The remainder would be from trading discounts seen vesting over six months.
The top four market makers in the $16 billion Facebook IPO — UBS, Citigroup, Knight Capital Group, and Citadel Securities — together lost upward of $115 million due to technical problems that prevented them from knowing for about two hours if their orders had gone through after Facebook began trading.
Knight Capital put out a statement in response to Nasdaq's plan, calling it "simply unacceptable."
"Nasdaq’s compensation fund does not come close to covering reported losses from broker-dealers like Knight who traded Facebook shares on behalf of average investors the day of the IPO, and who suffered losses as a result of Nasdaq’s failures in connection with this IPO," Knight said, reiterating that the company is "evaluating all remedies available under law.”
Smaller market makers that might have suffered losses would also receive a part of the $40 million Nasdaq proposes. Two senior executives in the financial industry have said they expect Nasdaq member claims to total $150 million to $200 million.

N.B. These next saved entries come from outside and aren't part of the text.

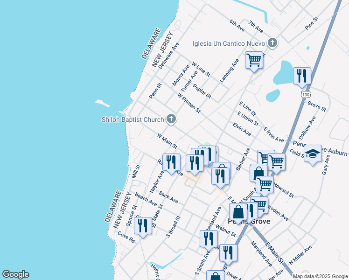Click the restaurant marker beside Route 130 shield
Screen dimensions: 349x280
302,76
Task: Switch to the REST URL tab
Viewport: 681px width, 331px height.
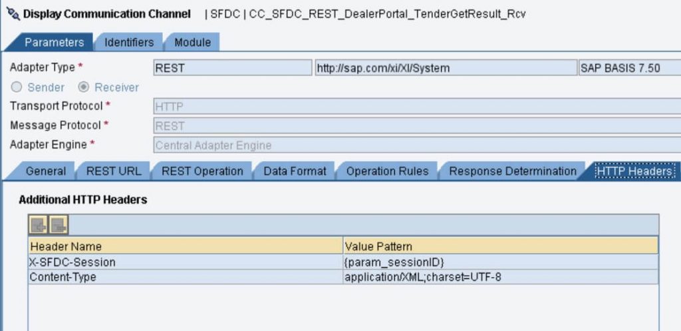Action: point(114,171)
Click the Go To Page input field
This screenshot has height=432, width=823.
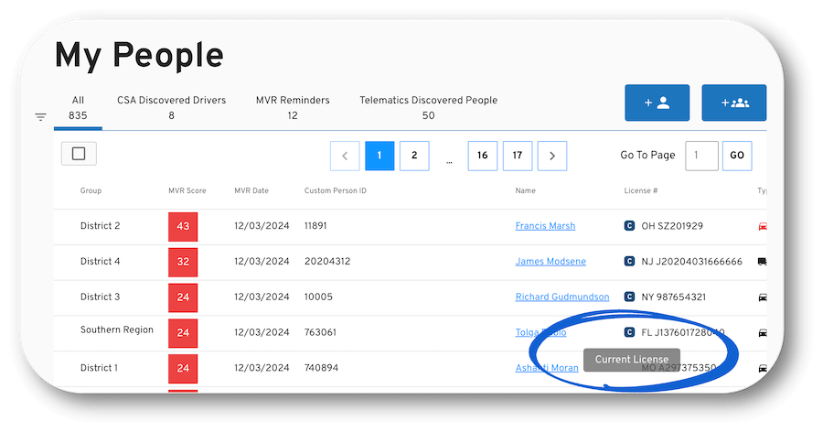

"Our expectation is that every firm will receive some measure of cash and that every firm will receive their full accommodation by year end if current trading patterns persist," Eric Noll, executive vice president for transaction services at Nasdaq OMX, said in a webcast to member firms.
Under the plan, investors who attempted to buy the company's shares at $42 or less, but whose orders were not executed, would be eligible for compensation. In addition, trades that were executed at an inferior price would also be eligible, as well as trades that did go through successfully but were not confirmed because of Nasdaq's technical problems.
A filing with the U.S. Securities and Exchange Commission is expected soon.
"They clearly screwed up. They clearly owe their customers money," said former SEC Chairman Arthur Levitt. He declined to comment on whether the situation warranted an SEC investigation or fine.
Another former SEC chairman, Harvey Pitt, welcomed the Nasdaq OMX initiative, but he called it too limited. "But I think the steps it has taken — while positive — are too limited. The dollar estimates for harm caused by Nasdaq's failures easily exceed — several times over — the $40 million it has set aside," he said on Wednesday in response to an email query.
Nasdaq's Noll said the exchange is still engaged in a review process with the SEC. It is unclear how long that process will take or how long the SEC will take to decide if Nasdaq's proposal for compensation is adequate.
He said that the factors that went into determining the $40 million figure included the exchange's liability cap of $3 million a month, Nasdaq's proceeds of $10.7 million from the Facebook IPO, and an estimated $7 million in revenue forecast over the next five years from Facebook trading and listing fees.
During the first day of Facebook trading, technical glitches left the market makers — who facilitate trades for brokers and are crucial to the smooth operation of stock trading — in the dark for hours as to which trades had gone through.
Nasdaq's immediate response amounted to a members-only call with one of its executive vice presidents and a statement that the exchange would set aside a pool of $13.7 million to accommodate losses.